Assignment: Copy all lines below containing "section".

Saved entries

****************************************

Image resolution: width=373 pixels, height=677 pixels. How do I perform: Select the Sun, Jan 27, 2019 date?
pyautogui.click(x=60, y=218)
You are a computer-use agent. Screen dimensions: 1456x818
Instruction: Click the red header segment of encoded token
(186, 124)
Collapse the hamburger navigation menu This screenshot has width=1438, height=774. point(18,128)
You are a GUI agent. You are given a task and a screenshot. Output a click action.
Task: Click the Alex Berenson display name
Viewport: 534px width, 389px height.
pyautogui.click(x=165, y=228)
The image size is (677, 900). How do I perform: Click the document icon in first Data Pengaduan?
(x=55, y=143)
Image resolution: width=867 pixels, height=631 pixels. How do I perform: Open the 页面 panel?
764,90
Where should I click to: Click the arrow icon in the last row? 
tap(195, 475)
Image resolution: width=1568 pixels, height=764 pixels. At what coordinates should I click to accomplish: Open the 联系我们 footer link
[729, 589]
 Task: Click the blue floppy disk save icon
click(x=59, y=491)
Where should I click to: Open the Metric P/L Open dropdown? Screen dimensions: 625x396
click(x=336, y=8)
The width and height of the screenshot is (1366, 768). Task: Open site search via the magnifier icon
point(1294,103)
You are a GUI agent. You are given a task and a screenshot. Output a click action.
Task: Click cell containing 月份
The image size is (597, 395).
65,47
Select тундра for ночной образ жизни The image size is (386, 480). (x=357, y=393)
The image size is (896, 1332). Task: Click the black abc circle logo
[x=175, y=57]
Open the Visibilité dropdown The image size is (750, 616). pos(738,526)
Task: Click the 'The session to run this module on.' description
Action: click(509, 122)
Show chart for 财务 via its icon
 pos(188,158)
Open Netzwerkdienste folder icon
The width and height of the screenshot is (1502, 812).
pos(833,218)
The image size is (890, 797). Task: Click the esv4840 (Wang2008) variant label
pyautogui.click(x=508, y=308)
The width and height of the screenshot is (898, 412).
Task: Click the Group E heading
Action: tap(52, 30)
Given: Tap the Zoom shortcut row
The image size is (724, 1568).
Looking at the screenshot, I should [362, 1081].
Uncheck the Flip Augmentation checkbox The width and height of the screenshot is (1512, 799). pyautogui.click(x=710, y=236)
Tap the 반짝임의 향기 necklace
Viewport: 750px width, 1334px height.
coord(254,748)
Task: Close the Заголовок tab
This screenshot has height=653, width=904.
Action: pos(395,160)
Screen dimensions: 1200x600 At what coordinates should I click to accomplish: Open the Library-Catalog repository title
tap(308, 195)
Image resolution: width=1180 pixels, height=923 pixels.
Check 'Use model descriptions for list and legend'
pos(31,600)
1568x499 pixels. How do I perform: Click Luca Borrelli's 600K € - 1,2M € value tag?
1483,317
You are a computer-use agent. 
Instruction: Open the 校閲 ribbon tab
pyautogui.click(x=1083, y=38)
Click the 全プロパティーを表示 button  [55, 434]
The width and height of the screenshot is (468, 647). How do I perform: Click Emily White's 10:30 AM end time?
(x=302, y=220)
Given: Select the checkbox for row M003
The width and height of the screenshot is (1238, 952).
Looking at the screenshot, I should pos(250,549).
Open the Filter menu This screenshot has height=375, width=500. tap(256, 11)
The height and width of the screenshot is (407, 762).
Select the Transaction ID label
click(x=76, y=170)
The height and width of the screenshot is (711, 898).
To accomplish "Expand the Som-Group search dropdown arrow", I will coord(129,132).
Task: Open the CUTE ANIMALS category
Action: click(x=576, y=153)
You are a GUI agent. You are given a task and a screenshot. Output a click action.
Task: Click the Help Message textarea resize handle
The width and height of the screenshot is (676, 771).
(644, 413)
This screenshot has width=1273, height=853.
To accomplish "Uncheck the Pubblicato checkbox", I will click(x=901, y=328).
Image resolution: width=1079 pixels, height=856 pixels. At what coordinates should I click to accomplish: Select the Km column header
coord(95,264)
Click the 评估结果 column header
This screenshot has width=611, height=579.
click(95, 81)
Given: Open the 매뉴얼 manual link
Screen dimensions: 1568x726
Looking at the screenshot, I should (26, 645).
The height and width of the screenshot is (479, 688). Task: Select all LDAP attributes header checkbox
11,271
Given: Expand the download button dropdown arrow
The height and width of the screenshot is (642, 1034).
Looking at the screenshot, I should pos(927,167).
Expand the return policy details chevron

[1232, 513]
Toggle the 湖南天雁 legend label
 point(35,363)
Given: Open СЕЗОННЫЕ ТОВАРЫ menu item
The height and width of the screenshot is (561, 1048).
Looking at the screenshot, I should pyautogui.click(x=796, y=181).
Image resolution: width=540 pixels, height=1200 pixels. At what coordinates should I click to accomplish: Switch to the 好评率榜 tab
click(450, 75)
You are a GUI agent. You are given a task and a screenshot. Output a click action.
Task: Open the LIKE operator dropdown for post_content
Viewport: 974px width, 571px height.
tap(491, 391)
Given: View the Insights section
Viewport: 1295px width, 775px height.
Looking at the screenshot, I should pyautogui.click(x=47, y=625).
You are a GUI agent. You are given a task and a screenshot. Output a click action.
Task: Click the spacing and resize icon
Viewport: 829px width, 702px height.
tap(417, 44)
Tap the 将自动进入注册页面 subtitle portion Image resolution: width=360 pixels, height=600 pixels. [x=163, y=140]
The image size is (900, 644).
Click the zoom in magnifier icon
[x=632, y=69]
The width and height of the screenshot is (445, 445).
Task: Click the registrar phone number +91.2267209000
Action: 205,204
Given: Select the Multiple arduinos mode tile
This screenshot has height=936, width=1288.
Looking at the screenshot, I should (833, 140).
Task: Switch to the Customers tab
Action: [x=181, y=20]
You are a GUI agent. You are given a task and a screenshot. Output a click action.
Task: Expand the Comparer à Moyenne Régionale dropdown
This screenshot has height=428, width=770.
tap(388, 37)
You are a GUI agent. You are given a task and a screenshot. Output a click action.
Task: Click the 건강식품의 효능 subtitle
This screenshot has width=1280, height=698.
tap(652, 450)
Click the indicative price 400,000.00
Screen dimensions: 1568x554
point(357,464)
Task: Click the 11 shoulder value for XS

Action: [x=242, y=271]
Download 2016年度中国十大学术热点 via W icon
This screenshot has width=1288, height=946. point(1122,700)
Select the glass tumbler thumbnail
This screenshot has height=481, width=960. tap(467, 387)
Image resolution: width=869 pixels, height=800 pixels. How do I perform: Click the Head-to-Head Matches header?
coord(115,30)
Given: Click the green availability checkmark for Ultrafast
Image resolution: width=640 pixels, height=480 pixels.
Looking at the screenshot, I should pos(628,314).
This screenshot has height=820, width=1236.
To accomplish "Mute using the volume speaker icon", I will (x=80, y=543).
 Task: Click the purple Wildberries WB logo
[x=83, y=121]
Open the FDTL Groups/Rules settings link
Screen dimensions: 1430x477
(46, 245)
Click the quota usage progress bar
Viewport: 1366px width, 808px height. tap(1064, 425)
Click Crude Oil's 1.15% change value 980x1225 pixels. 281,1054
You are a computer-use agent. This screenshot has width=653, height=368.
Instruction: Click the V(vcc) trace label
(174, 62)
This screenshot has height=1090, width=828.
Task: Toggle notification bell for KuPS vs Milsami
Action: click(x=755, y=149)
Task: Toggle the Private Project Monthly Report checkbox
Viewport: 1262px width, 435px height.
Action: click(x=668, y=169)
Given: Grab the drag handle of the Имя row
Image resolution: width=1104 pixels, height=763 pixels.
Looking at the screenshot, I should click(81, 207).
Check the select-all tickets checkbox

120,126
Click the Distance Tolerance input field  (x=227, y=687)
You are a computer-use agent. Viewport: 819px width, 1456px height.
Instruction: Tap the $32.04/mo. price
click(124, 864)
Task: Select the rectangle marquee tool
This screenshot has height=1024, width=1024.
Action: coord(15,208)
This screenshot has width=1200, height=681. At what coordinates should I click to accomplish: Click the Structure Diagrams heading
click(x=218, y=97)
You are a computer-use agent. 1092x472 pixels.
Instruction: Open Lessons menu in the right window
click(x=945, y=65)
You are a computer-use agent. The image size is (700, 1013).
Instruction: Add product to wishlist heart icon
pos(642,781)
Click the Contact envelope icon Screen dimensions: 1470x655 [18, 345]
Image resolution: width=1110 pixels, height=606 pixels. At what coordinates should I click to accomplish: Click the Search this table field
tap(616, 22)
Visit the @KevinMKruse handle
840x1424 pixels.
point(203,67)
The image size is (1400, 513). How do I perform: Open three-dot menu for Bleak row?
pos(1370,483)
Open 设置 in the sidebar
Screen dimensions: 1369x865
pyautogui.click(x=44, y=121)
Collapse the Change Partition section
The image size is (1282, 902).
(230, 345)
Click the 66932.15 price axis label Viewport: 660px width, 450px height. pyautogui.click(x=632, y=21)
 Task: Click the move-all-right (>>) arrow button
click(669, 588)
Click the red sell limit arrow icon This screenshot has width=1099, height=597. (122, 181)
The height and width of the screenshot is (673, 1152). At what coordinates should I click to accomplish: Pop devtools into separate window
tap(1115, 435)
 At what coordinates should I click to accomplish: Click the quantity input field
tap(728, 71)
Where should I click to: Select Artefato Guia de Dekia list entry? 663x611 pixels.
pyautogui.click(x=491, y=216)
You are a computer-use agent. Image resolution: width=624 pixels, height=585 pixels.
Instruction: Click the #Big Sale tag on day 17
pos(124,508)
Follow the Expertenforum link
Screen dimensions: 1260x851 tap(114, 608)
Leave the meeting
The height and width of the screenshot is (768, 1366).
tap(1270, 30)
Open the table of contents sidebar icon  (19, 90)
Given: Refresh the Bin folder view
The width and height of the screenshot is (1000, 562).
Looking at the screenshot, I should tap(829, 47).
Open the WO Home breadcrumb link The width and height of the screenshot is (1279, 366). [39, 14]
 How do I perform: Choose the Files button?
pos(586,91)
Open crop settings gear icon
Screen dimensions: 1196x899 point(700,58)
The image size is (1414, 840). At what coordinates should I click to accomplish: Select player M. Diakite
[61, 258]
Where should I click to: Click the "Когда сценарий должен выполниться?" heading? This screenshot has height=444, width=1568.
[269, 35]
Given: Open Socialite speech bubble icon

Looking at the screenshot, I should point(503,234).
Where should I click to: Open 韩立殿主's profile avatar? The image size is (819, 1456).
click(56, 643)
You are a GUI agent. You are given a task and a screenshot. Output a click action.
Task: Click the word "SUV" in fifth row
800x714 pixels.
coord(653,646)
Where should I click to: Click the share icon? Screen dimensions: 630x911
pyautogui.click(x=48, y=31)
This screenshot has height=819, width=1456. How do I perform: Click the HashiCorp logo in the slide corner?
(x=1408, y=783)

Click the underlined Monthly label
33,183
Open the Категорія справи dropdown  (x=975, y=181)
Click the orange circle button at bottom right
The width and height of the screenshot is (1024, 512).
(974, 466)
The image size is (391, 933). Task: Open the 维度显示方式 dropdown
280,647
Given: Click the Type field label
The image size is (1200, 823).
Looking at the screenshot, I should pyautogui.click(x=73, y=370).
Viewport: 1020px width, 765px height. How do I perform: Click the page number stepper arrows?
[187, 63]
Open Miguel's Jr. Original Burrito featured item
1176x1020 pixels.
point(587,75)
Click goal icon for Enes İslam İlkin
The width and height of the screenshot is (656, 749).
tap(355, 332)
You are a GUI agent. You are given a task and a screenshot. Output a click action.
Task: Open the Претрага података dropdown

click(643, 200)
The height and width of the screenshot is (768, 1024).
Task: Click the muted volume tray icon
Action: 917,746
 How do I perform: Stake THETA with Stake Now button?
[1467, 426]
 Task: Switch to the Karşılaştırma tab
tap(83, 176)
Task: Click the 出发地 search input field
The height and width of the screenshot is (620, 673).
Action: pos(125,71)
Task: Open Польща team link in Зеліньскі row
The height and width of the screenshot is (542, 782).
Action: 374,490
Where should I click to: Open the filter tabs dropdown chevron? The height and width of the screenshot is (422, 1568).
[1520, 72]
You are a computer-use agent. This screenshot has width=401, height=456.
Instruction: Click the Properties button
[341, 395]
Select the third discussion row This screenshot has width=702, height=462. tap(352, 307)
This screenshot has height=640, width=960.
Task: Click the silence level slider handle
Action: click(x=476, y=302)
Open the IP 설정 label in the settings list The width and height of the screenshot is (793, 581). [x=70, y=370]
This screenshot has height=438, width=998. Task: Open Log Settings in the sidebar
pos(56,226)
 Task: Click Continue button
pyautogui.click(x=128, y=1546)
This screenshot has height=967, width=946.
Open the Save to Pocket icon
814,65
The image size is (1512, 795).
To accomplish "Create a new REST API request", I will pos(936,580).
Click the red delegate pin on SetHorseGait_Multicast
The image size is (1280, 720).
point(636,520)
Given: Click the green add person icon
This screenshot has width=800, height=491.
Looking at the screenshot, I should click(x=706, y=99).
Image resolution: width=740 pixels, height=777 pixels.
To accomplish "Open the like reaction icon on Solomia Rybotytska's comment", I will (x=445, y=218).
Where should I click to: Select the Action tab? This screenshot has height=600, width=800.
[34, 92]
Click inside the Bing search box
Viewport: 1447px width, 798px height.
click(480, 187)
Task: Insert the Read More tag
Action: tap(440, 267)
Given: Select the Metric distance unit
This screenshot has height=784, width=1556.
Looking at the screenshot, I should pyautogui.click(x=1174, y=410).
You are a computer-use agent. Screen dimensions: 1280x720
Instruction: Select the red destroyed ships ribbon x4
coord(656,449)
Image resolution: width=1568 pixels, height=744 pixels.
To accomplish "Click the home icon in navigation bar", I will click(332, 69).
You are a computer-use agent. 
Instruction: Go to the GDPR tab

****************************************

Response to the exercise:
Given: View the Insights section
Collapse the Change Partition section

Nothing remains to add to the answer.